**Brief:** Write out all of the entries exactly as given.

[[ Data for analysis, beginning ]]

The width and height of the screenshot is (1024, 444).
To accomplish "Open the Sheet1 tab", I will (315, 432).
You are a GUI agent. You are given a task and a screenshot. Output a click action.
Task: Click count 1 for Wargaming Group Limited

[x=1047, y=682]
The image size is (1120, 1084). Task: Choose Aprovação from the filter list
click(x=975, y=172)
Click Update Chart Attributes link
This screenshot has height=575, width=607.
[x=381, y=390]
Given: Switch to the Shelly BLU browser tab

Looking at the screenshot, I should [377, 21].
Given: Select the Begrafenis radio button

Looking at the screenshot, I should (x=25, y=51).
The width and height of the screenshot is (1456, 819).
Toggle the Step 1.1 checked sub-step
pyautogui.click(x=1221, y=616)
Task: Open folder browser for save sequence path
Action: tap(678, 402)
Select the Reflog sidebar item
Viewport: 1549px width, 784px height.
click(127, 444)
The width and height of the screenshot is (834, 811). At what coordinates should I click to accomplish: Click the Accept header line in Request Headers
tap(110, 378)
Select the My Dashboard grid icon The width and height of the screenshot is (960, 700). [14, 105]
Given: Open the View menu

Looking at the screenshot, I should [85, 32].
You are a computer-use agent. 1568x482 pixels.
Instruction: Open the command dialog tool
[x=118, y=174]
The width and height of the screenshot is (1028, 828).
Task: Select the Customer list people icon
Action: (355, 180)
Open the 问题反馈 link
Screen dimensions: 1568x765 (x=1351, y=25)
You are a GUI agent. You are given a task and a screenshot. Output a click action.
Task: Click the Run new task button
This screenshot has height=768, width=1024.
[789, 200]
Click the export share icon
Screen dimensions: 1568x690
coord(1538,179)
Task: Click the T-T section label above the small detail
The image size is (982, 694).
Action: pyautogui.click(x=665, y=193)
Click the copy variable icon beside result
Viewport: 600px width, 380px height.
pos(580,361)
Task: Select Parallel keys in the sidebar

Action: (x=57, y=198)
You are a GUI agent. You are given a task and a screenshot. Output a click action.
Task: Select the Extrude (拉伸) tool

[[ Data for analysis, end ]]

**Worked solution:**
The width and height of the screenshot is (1024, 444).
To accomplish "Open the Sheet1 tab", I will (315, 432).
You are a GUI agent. You are given a task and a screenshot. Output a click action.
Task: Click count 1 for Wargaming Group Limited

[x=1047, y=682]
The image size is (1120, 1084). Task: Choose Aprovação from the filter list
click(x=975, y=172)
Click Update Chart Attributes link
This screenshot has height=575, width=607.
[x=381, y=390]
Given: Switch to the Shelly BLU browser tab

Looking at the screenshot, I should [377, 21].
Given: Select the Begrafenis radio button

Looking at the screenshot, I should (x=25, y=51).
The width and height of the screenshot is (1456, 819).
Toggle the Step 1.1 checked sub-step
pyautogui.click(x=1221, y=616)
Task: Open folder browser for save sequence path
Action: tap(678, 402)
Select the Reflog sidebar item
Viewport: 1549px width, 784px height.
click(127, 444)
The width and height of the screenshot is (834, 811). At what coordinates should I click to accomplish: Click the Accept header line in Request Headers
tap(110, 378)
Select the My Dashboard grid icon The width and height of the screenshot is (960, 700). [14, 105]
Given: Open the View menu

Looking at the screenshot, I should [85, 32].
You are a computer-use agent. 1568x482 pixels.
Instruction: Open the command dialog tool
[x=118, y=174]
The width and height of the screenshot is (1028, 828).
Task: Select the Customer list people icon
Action: (355, 180)
Open the 问题反馈 link
Screen dimensions: 1568x765 (x=1351, y=25)
You are a GUI agent. You are given a task and a screenshot. Output a click action.
Task: Click the Run new task button
This screenshot has height=768, width=1024.
[789, 200]
Click the export share icon
Screen dimensions: 1568x690
coord(1538,179)
Task: Click the T-T section label above the small detail
The image size is (982, 694).
Action: pyautogui.click(x=665, y=193)
Click the copy variable icon beside result
Viewport: 600px width, 380px height.
pos(580,361)
Task: Select Parallel keys in the sidebar

Action: (x=57, y=198)
You are a GUI agent. You are given a task and a screenshot. Output a click action.
Task: Select the Extrude (拉伸) tool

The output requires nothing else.